Collected data entries:
_ _ _ _

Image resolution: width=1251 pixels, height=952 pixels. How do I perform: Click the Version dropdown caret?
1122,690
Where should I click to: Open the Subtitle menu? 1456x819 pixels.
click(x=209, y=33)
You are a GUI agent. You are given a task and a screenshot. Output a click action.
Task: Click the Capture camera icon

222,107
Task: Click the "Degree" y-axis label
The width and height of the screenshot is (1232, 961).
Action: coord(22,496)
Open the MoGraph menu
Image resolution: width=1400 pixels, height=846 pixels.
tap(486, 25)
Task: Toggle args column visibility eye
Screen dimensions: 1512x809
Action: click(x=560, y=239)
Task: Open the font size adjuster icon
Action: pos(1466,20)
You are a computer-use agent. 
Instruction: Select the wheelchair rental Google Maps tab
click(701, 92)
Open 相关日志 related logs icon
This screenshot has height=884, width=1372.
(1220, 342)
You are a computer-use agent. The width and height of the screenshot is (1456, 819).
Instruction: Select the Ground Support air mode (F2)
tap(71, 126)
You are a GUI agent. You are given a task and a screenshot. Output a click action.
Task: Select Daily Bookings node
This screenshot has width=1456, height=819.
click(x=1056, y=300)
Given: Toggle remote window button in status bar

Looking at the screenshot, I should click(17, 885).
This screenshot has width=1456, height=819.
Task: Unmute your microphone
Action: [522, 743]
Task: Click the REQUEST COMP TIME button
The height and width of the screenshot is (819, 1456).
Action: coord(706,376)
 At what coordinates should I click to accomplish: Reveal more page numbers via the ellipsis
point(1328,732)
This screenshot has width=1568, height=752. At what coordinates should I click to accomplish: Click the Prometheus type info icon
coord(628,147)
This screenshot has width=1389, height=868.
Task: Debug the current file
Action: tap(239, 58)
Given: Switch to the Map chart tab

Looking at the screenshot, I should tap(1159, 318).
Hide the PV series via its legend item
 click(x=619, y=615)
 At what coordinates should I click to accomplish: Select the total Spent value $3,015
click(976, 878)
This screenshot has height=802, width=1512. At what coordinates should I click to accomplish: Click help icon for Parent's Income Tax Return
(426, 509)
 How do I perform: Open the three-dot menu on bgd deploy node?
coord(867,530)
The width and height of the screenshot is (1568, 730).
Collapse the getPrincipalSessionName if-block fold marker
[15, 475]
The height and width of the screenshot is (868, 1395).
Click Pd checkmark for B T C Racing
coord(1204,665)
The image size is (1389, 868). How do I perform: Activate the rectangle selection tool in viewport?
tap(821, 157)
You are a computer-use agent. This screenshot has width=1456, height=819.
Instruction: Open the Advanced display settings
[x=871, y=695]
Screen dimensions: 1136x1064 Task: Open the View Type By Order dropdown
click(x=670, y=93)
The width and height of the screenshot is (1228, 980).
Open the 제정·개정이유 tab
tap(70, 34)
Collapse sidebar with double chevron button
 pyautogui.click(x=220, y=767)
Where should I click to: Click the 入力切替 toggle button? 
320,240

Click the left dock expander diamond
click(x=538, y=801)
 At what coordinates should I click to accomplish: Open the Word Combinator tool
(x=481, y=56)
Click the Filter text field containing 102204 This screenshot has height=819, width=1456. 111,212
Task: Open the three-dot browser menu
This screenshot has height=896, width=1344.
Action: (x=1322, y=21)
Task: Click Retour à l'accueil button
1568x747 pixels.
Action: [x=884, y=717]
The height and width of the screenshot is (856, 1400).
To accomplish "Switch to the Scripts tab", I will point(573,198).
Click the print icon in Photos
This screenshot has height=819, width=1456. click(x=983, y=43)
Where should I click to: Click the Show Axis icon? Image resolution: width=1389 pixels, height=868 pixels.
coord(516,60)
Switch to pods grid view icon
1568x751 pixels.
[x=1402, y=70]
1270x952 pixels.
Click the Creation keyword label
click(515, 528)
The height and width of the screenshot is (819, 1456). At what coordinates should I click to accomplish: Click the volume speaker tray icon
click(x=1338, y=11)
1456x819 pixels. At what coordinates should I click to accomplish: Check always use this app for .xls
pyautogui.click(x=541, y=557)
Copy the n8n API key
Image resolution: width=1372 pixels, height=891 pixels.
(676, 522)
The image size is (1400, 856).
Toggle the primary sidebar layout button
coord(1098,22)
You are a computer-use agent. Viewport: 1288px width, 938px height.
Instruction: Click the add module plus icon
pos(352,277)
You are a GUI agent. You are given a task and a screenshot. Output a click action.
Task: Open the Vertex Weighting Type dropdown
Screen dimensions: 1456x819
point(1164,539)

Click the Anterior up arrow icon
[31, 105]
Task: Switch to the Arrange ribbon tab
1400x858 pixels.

_ _ _ _

Work task: Only a number is wanted here: how many lines of the records above contain "agent".

Response to this exercise: 7